## EXCERPTED TEXT

------------------------

The final results have not been declared but we are watching the shameful behaviour of some
desperate politicians at the collation centre in Abuja. Must elections in Nigeria be a do-or-die
affair?
Where there are gaps in the conduct of the elections, it is expected that INEC chairman,
Professor Mahmood Yakubu, will respond accordingly. We have international observers and
civil society organisations that are monitoring the elections to ensure that the process and
outcomes are transparent.
There’s no way INEC is going to force a sham electoral exercise on Nigerians or ask us to
accept fake results that can be challenged successfully. My view is that it is too early to question
the legitimacy of the process or the results that have been announced so far.
These results are collated at the polling units, and then further aggregated at the ward level and
local government councils. The vote tally for all the councils in each state are signed by all the
party agents before they are announced on live television and thereafter sent to Abuja.
In a widely circulated statement by former President Olusegun Obasanjo, he expressed his
disappointment with the conduct of the presidential election. I am not surprised he made
damaging allegations about “blood money” used to compromise the integrity of the elections.
However, what is shocking is that Baba Iyabo said that if INEC does not listen and act on his
wise counsel, Nigeria will burn to ashes. These were not his exact words but I took the liberty to
paraphrase what he wrote. He actually threatened fire and brimstone. Why should the country
that he presided over twice disintegrate?
That was an unnecessary alarm coming from an elder statesman with a highly respected voice
at home and abroad. We can do without such scare-mongering at this time – it is like pouring
more petrol into a raging fire.

------------------------

## TO BE DONE
**a.** In the election commentary, who signs the vote tally for all the councils in each state before it is announced on live television?
**b.** Using the election commentary, explain why the writer objects to the alarm raised by the former president about the country burning.

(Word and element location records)

------------------------

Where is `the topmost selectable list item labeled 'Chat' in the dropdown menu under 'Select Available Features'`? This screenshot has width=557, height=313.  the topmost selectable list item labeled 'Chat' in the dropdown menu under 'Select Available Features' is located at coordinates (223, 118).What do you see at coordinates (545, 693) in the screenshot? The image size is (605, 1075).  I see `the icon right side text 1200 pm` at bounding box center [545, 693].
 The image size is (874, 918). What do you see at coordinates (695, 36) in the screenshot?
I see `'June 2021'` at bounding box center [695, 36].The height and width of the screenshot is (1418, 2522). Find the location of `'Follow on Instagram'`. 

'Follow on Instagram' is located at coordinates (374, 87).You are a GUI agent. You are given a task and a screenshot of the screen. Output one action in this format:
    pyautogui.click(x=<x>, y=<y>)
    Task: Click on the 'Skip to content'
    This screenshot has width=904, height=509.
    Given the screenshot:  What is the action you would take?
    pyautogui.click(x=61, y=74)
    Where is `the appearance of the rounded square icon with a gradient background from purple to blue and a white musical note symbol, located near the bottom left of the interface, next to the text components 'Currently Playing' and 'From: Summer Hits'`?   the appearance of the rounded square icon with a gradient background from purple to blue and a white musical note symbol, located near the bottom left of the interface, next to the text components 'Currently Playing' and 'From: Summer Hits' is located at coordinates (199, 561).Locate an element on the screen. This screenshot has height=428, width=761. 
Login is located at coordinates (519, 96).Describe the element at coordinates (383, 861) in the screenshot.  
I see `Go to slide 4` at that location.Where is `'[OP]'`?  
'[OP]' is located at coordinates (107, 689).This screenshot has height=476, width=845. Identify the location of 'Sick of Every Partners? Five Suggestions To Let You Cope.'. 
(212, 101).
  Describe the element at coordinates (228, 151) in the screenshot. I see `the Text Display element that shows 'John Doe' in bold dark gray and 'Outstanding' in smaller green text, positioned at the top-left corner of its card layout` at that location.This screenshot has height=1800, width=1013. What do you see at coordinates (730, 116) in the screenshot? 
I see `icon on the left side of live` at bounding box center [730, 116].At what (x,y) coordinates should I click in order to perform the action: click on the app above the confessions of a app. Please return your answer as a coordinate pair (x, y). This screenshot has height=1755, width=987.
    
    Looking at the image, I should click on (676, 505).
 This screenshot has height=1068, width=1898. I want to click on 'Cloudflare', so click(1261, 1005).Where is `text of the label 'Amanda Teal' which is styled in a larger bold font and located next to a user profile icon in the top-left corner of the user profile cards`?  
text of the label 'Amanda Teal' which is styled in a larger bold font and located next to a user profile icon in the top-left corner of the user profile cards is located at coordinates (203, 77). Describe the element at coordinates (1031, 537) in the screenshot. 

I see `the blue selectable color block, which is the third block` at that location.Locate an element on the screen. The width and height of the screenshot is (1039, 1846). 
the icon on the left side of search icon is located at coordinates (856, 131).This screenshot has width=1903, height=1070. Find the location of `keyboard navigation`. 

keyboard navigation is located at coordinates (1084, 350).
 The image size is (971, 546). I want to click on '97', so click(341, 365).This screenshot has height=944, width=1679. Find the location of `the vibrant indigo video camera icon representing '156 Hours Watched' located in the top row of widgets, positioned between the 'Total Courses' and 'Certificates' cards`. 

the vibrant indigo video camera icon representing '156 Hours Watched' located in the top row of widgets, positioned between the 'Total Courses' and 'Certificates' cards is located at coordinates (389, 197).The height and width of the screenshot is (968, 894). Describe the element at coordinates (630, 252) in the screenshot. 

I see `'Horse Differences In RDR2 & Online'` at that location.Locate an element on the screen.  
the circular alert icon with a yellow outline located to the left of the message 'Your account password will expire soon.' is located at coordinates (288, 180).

------------------------

## TASK-BY-TASK OUTPUTS
**a.** All the party agents sign it.

**b.** The writer calls it scare-mongering that the country can do without at this time, because it is like pouring more petrol into a raging fire. The writer also finds it unnecessary coming from an elder statesman with a highly respected voice at home and abroad.